This is out of courteous behaviour: I will say to him "sorry, x; I forgot you were waiting to", or if I knock into him a little I will say "sorry, x" and lots of other situations as well (fyi, we didn't name him x). I tend to do this a lot as I am a very considerate person, and empathic. I also verbalise my thinking for him to learn from and about. I do however also find being assertive difficult because of fear of confrontation, though I am improving there.

This has led to him habitually saying it over very minor things like "sorry Daddy, I forgot you were getting a towel", or "sorry Daddy I had the wrong toy" etc. It's a pretty ingrained habit now.

Now, I think there's nothing really wrong with saying sorry, as long as you're able to be assertive as well and understand the difference: one is acknowledging that you've caused a trivial inconvenience to someone, and one is feeling bad for something they've done. He does the latter just fine.

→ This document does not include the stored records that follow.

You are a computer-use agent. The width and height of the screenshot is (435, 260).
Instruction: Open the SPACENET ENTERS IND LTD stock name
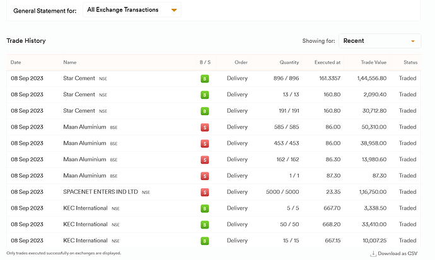coord(100,192)
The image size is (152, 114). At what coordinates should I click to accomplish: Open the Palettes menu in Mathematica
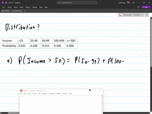tap(59, 93)
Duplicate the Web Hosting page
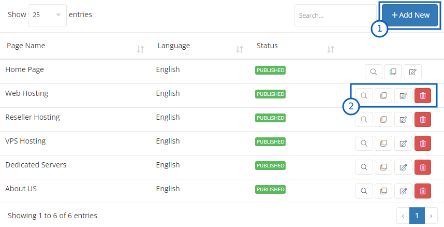Viewport: 444px width, 227px height. point(383,95)
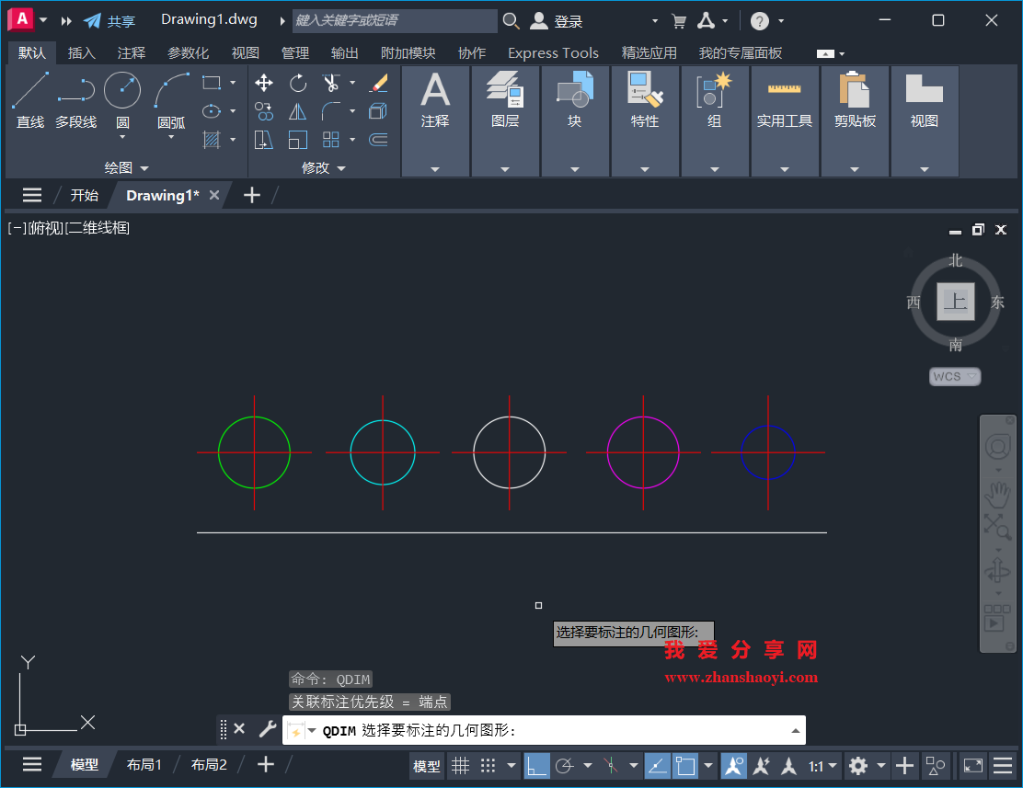1023x788 pixels.
Task: Open the 图层 (Layers) panel icon
Action: (x=504, y=92)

To combat this we're taught to thank someone, rather than apologise to them: don't say sorry I kept you waiting, say thank you for waiting. But that's a rather blunt tool in this context.

Any ideas on how to break that habit for him? It seems to me to be quite a mature concept. I appreciate that the change is likely to be something to do with my behaviour since I'm acutely aware that he learns by what I do and how I treat him, and other people rather than what I've told him to say.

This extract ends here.